The Origins of Alpaca Wool
For centuries alpacas have been sheared and maintained for their pristine wool coat. Every 12 to 18 months they are harmlessly trimmed, and we are blessed with the result. Alpaca wool is dense enough to be soft and fine enough to never irritate the skin. Unlike other wools that itch and constrict, alpaca wool glides over the skin with a smooth, soothing caress. The fibers offer the enviable juxtaposition of durability and softness. Our textiles offer substantial durability for winter coats while remaining light enough to construct a featherweight scarf.
“Alpaca” is a Spanish word derived from the Aymara name “Allpacu”, or the Quechuan names “Pacos” or “Pacoshas”. Paintings made on cave faces more than 8000 years ago were a reference to the interaction between the ancient Peruvians and the alpacas. Early inhabitants began the domestication process of alpacas between 4000 and 5000 B.C. It is due to their ingenuity that we have been able to perfect this process in modern and sustainable practice. To more than one million small alpaca farmers in the central Andes of South America, alpacas are an important pillar of livelihood. Alpacas remain today an extremely important element of cultural identity. According to the Peruvian National Institute of Statistics and Informatics (INEI) census in 2012, a population of 3.7 million alpacas supports these Peruvian families. Here at Suri&Huacaya, our carefully curated artisans have honed their craft over centuries of familial ties, ancestral secrets, and perfection through practice. Passed down from generation to generation, our artisans produce such fine quality wools that they would never be able to be replicated in a traditional factory. We work to utilize and respect such a noble fabric, and the time-honored practice made possible by the hands that weave it.
The fineness of the alpaca fibre ranges from 15 microns to 35 microns, which makes it possible to produce everything from extremely fine and light products to thick blankets with superior thermal performance.
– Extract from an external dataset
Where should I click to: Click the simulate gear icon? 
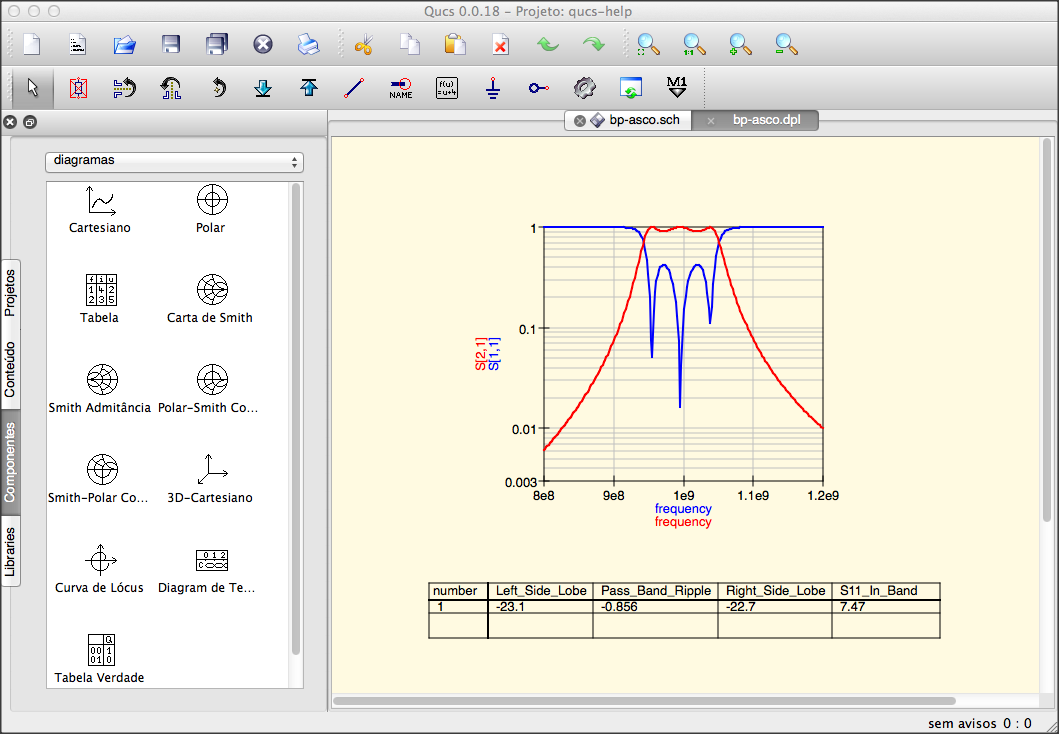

The physical characteristics of alpaca fibre, such as its range of colours, structure and resistance, make it possible to create garments of an exceptionally fine quality, luster and drape, properties difficult to replicate using any other textile fibre. The strength, density and curvature of the alpaca fibre make alpaca garments very resistant to wear and tear.
The physical characteristics of alpaca fibre allow the manufacturing of products with superior performance in extreme climates, in both cold as well as warm weather. Moreover, alpaca fibre is more flame resistant than vegetable or synthetic fibres. In case of fire, alpaca does not melt onto the skin as synthetics fibres do.
The more rare type of alpaca, Suri has a pencil fiber fur that hangs down. Silky to the touch, these alpacas are sheared every two years. Having been compared to fine cashmere, Suri alpacas’ fibers take luxury to a new level and are truly a thing of rare beauty every time they are spun into new garments.
The exquisite fleece of the Suri products is used for maximum comfort. Suri alpacas comprise only 5% of alpacas worldwide, so their fur is used in only the most lavish products and blends.
The most common type of alpaca, Huacaya has fur that is full and puffy, almost giving these animals the appearance of a teddy bear. Their fur is soft and cool to the touch, but still warm when used for clothing. Known for centuries as having the “fiber of the gods”, they are sheared once a year.
Alpaca fiber is known for its softness, and is often compared to cashmere. It has a silky luster, so it is even more coveted. It is as warm as sheep wool, yet only a third of the weight.